According to the Highway Traffic Act, “Every person having the control or charge of a motor vehicle or motor assisted bicycle on a highway, when approaching a horse or other animal that is drawing a vehicle or being driven, led or ridden, shall operate, manage and control the motor vehicle or motor assisted bicycle so as to exercise every reasonable precaution to prevent the frightening of the horse or other animal and to ensure the safety and protection of any person driving, leading or riding upon the horse or other animal or being in any vehicle drawn by the horse or other animal. R.S.O. 1990, c. H.8, s. 167.”
Motorists should always err on the side of caution when passing a horse and need to recognize that horses are unpredictable animals that have a mind of their own. With that in mind, slow down and give horses ample room when passing them, if it’s safe to do so.

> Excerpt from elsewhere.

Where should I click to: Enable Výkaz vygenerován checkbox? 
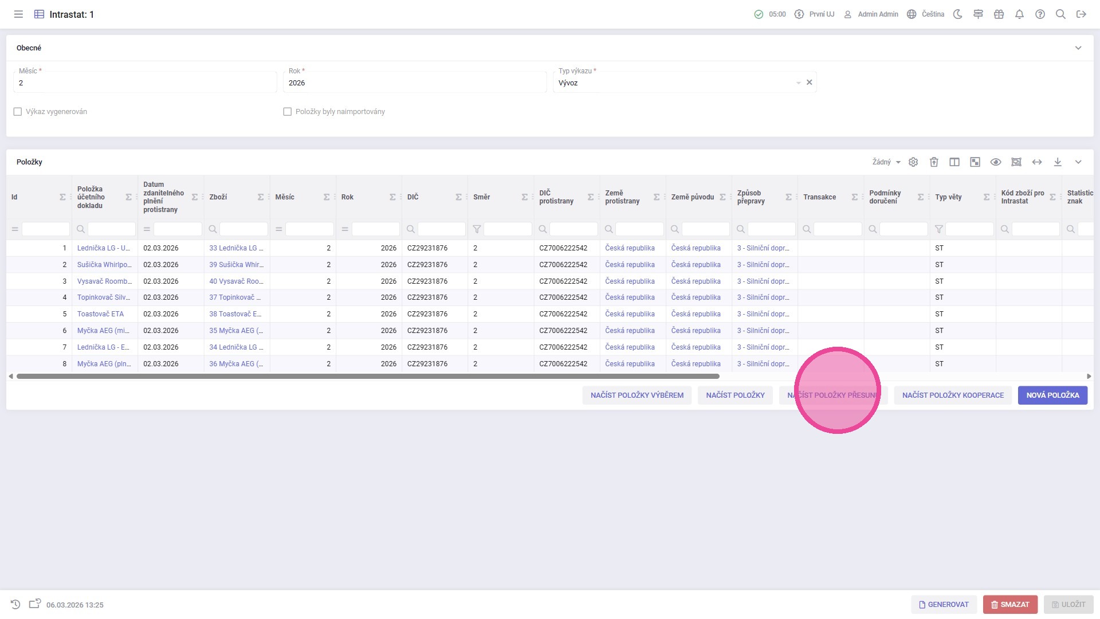click(18, 112)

Drivers who rarely leave the city streets, or those who may venture out for a “nice Sunday drive in the country” can innocently put lives at risk by assuming the animal they see going in a straight line along the side of the road will absolutely and without a doubt continue to do just that (and not only the horse or pony’s life, but the rider’s life too)!

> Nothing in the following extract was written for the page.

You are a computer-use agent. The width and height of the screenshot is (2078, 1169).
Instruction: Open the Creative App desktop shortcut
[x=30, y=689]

Riders, please do your best to make sure your mount is as road-safe as they can be by:
o ensuring your pony has received sufficient training and is ‘trail-safe’ before tackling riding on the road,
o ensuring your level of skill will keep you safe on the road,
o exposing your pony to all kinds of vehicles, including farm machinery, bicycles, motorcycles and ATV’s,
o riding with a road-safe companion horse(s) until your horse or pony is confident on the road,
o avoiding riding at dusk (or dawn) when driver visibility may be compromised,
o pulling well off the road (into a field or driveway) if your pony is not behaving or if you are at all concerned,until the traffic has passed.

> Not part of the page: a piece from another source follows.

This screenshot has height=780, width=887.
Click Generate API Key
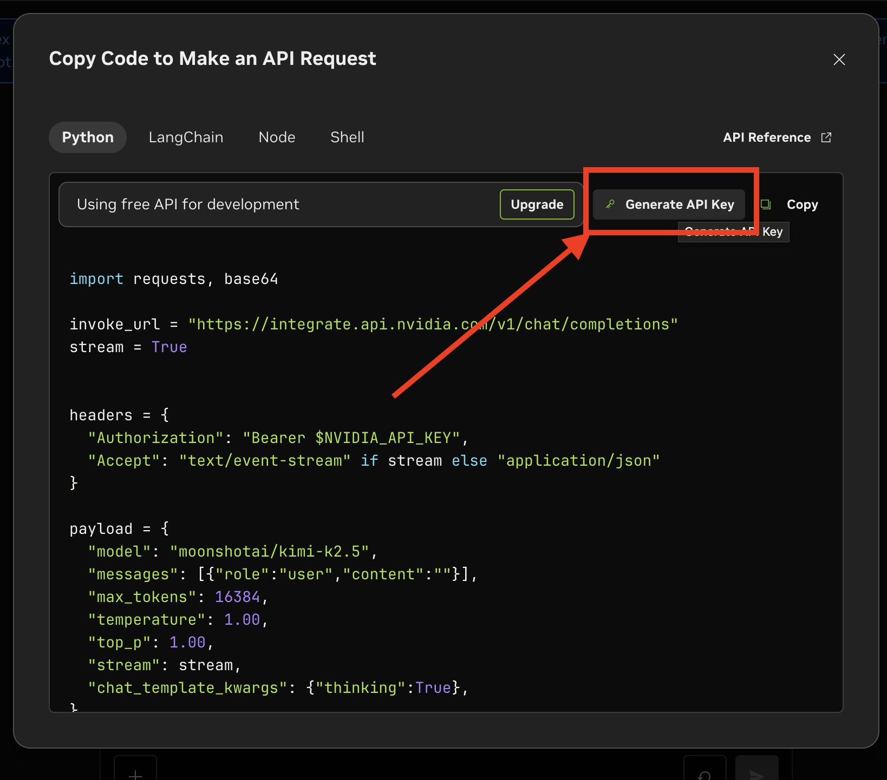pos(669,204)
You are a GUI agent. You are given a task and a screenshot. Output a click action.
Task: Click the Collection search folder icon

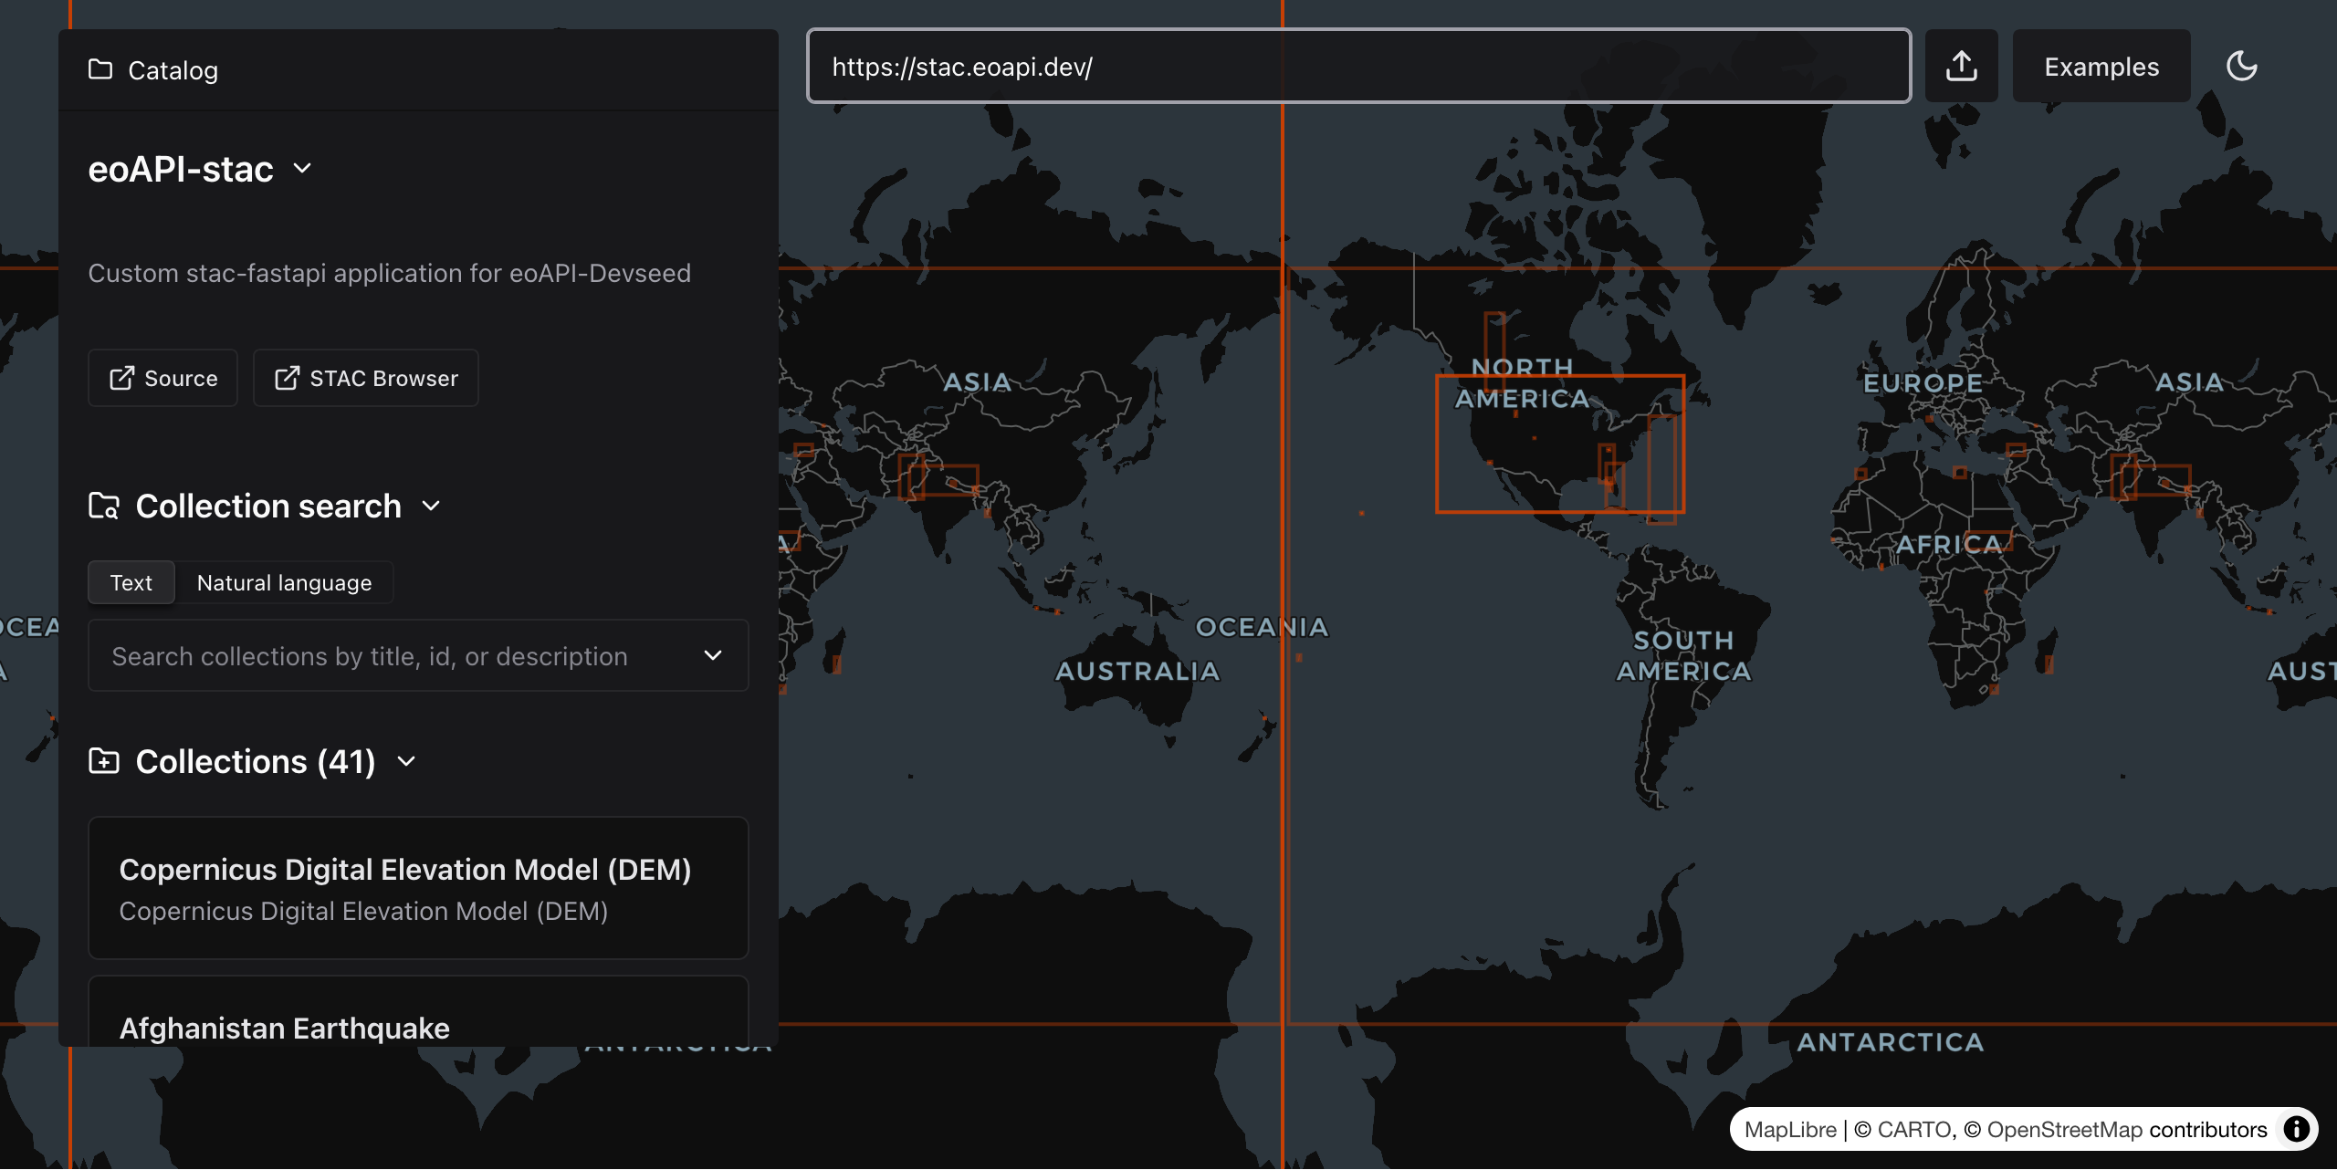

Drivers, please do your best to:
o pull out into the oncoming lane (when safe to do so, of course!) and slowly pass (e.g. 20 km/hr) – the 30 extra seconds you spend could be life-saving,
o stop your vehicle in a safe location if a rider is having trouble controlling their horse and until the rider has resumed control,
o never honk your horn to “warn” a rider that you are approaching because it could frighten their horse,
o proceed very slowly and with caution if you are pulling a trailer of any kind, or driving a truck with loose things in the truck bed or are covered in a tarp, (for example) where ends may be flapping – please recognize this adds to the overall ‘risk’ of the situation,
o try to avoid speeding up quickly once you’ve passed, as this can shoot loose gravel back at the horse potentially causing a wreck of a different kind!
Riders everywhere appreciate your patience and your willingness to help keep our ponies safe!!